===== LISTED ENTRIES
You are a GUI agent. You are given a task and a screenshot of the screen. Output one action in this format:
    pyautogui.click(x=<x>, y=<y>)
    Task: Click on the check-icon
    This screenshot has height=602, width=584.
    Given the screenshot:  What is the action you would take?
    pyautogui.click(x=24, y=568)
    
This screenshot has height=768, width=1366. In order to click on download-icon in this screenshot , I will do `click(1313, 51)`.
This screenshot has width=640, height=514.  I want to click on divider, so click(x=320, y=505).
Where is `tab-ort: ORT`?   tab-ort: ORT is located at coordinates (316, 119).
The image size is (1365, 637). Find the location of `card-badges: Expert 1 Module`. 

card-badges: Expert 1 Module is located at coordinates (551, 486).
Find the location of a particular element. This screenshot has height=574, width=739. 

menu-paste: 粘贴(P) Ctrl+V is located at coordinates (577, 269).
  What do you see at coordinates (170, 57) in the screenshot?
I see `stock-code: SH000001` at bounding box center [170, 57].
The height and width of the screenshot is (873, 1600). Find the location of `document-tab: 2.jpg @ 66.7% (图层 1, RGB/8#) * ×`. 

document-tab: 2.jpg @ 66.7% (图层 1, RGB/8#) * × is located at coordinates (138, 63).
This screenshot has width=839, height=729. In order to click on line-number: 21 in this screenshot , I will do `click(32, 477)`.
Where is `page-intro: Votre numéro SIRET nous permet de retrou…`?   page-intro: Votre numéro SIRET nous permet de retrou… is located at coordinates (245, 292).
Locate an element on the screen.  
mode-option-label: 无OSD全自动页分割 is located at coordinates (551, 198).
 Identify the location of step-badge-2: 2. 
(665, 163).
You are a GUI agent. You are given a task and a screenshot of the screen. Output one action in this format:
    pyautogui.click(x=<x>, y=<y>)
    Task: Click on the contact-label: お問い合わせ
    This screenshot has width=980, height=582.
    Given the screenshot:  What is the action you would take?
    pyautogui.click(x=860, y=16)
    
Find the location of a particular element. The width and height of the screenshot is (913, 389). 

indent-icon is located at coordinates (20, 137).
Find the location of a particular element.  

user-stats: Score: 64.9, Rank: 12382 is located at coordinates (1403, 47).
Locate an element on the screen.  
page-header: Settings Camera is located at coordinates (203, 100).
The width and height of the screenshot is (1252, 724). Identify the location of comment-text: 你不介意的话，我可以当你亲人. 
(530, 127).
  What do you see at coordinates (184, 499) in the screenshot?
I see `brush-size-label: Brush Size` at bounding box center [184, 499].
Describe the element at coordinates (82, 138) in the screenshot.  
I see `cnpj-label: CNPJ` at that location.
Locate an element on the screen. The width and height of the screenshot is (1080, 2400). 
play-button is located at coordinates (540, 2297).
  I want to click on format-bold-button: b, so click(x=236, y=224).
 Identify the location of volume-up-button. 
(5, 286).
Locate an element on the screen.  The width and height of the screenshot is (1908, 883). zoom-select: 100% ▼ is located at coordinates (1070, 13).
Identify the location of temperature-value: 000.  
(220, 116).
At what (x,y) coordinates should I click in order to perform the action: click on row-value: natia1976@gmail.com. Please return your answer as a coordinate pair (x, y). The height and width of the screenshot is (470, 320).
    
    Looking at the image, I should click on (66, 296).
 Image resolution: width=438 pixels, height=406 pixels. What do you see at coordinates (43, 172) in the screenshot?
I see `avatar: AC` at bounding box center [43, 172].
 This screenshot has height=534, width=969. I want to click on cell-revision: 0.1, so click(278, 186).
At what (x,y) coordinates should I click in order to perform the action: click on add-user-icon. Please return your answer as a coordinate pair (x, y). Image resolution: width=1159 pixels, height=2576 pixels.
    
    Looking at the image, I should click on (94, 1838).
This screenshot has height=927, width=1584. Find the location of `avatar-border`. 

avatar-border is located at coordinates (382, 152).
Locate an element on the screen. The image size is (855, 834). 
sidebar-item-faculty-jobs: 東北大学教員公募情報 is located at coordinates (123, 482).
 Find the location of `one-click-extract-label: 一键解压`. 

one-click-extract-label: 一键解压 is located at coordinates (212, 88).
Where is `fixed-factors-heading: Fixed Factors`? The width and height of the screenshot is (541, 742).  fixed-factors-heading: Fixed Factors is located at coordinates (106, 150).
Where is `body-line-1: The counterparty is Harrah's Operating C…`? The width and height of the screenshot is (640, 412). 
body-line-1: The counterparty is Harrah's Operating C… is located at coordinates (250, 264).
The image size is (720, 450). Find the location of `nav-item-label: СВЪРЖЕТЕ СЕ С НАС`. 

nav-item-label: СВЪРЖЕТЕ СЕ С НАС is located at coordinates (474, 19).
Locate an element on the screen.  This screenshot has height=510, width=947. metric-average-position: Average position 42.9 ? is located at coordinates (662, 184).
==========
- INSTRUCTIONS FOR THE TASK
Format every line of the entries above as a JSON list of strings, one string per line, skipping any blank lines.

- PROBLEM SOLUTION
[
  "You are a GUI agent. You are given a task and a screenshot of the screen. Output one action in this format:",
  "    pyautogui.click(x=<x>, y=<y>)",
  "    Task: Click on the check-icon",
  "    This screenshot has height=602, width=584.",
  "    Given the screenshot:  What is the action you would take?",
  "    pyautogui.click(x=24, y=568)",
  "This screenshot has height=768, width=1366. In order to click on download-icon in this screenshot , I will do `click(1313, 51)`.",
  "This screenshot has width=640, height=514.  I want to click on divider, so click(x=320, y=505).",
  "Where is `tab-ort: ORT`?   tab-ort: ORT is located at coordinates (316, 119).",
  "The image size is (1365, 637). Find the location of `card-badges: Expert 1 Module`. ",
  "card-badges: Expert 1 Module is located at coordinates (551, 486).",
  "Find the location of a particular element. This screenshot has height=574, width=739. ",
  "menu-paste: 粘贴(P) Ctrl+V is located at coordinates (577, 269).",
  "  What do you see at coordinates (170, 57) in the screenshot?",
  "I see `stock-code: SH000001` at bounding box center [170, 57].",
  "The height and width of the screenshot is (873, 1600). Find the location of `document-tab: 2.jpg @ 66.7% (图层 1, RGB/8#) * ×`. ",
  "document-tab: 2.jpg @ 66.7% (图层 1, RGB/8#) * × is located at coordinates (138, 63).",
  "This screenshot has width=839, height=729. In order to click on line-number: 21 in this screenshot , I will do `click(32, 477)`.",
  "Where is `page-intro: Votre numéro SIRET nous permet de retrou…`?   page-intro: Votre numéro SIRET nous permet de retrou… is located at coordinates (245, 292).",
  "Locate an element on the screen.  ",
  "mode-option-label: 无OSD全自动页分割 is located at coordinates (551, 198).",
  " Identify the location of step-badge-2: 2. ",
  "(665, 163).",
  "You are a GUI agent. You are given a task and a screenshot of the screen. Output one action in this format:",
  "    pyautogui.click(x=<x>, y=<y>)",
  "    Task: Click on the contact-label: お問い合わせ",
  "    This screenshot has width=980, height=582.",
  "    Given the screenshot:  What is the action you would take?",
  "    pyautogui.click(x=860, y=16)",
  "Find the location of a particular element. The width and height of the screenshot is (913, 389). ",
  "indent-icon is located at coordinates (20, 137).",
  "Find the location of a particular element.  ",
  "user-stats: Score: 64.9, Rank: 12382 is located at coordinates (1403, 47).",
  "Locate an element on the screen.  ",
  "page-header: Settings Camera is located at coordinates (203, 100).",
  "The width and height of the screenshot is (1252, 724). Identify the location of comment-text: 你不介意的话，我可以当你亲人. ",
  "(530, 127).",
  "  What do you see at coordinates (184, 499) in the screenshot?",
  "I see `brush-size-label: Brush Size` at bounding box center [184, 499].",
  "Describe the element at coordinates (82, 138) in the screenshot.  ",
  "I see `cnpj-label: CNPJ` at that location.",
  "Locate an element on the screen. The width and height of the screenshot is (1080, 2400). ",
  "play-button is located at coordinates (540, 2297).",
  "  I want to click on format-bold-button: b, so click(x=236, y=224).",
  " Identify the location of volume-up-button. ",
  "(5, 286).",
  "Locate an element on the screen.  The width and height of the screenshot is (1908, 883). zoom-select: 100% ▼ is located at coordinates (1070, 13).",
  "Identify the location of temperature-value: 000.  ",
  "(220, 116).",
  "At what (x,y) coordinates should I click in order to perform the action: click on row-value: natia1976@gmail.com. Please return your answer as a coordinate pair (x, y). The height and width of the screenshot is (470, 320).",
  "    Looking at the image, I should click on (66, 296).",
  " Image resolution: width=438 pixels, height=406 pixels. What do you see at coordinates (43, 172) in the screenshot?",
  "I see `avatar: AC` at bounding box center [43, 172].",
  " This screenshot has height=534, width=969. I want to click on cell-revision: 0.1, so click(278, 186).",
  "At what (x,y) coordinates should I click in order to perform the action: click on add-user-icon. Please return your answer as a coordinate pair (x, y). Image resolution: width=1159 pixels, height=2576 pixels.",
  "    Looking at the image, I should click on (94, 1838).",
  "This screenshot has height=927, width=1584. Find the location of `avatar-border`. ",
  "avatar-border is located at coordinates (382, 152).",
  "Locate an element on the screen. The image size is (855, 834). ",
  "sidebar-item-faculty-jobs: 東北大学教員公募情報 is located at coordinates (123, 482).",
  " Find the location of `one-click-extract-label: 一键解压`. ",
  "one-click-extract-label: 一键解压 is located at coordinates (212, 88).",
  "Where is `fixed-factors-heading: Fixed Factors`? The width and height of the screenshot is (541, 742).  fixed-factors-heading: Fixed Factors is located at coordinates (106, 150).",
  "Where is `body-line-1: The counterparty is Harrah's Operating C…`? The width and height of the screenshot is (640, 412). ",
  "body-line-1: The counterparty is Harrah's Operating C… is located at coordinates (250, 264).",
  "The image size is (720, 450). Find the location of `nav-item-label: СВЪРЖЕТЕ СЕ С НАС`. ",
  "nav-item-label: СВЪРЖЕТЕ СЕ С НАС is located at coordinates (474, 19).",
  "Locate an element on the screen.  This screenshot has height=510, width=947. metric-average-position: Average position 42.9 ? is located at coordinates (662, 184)."
]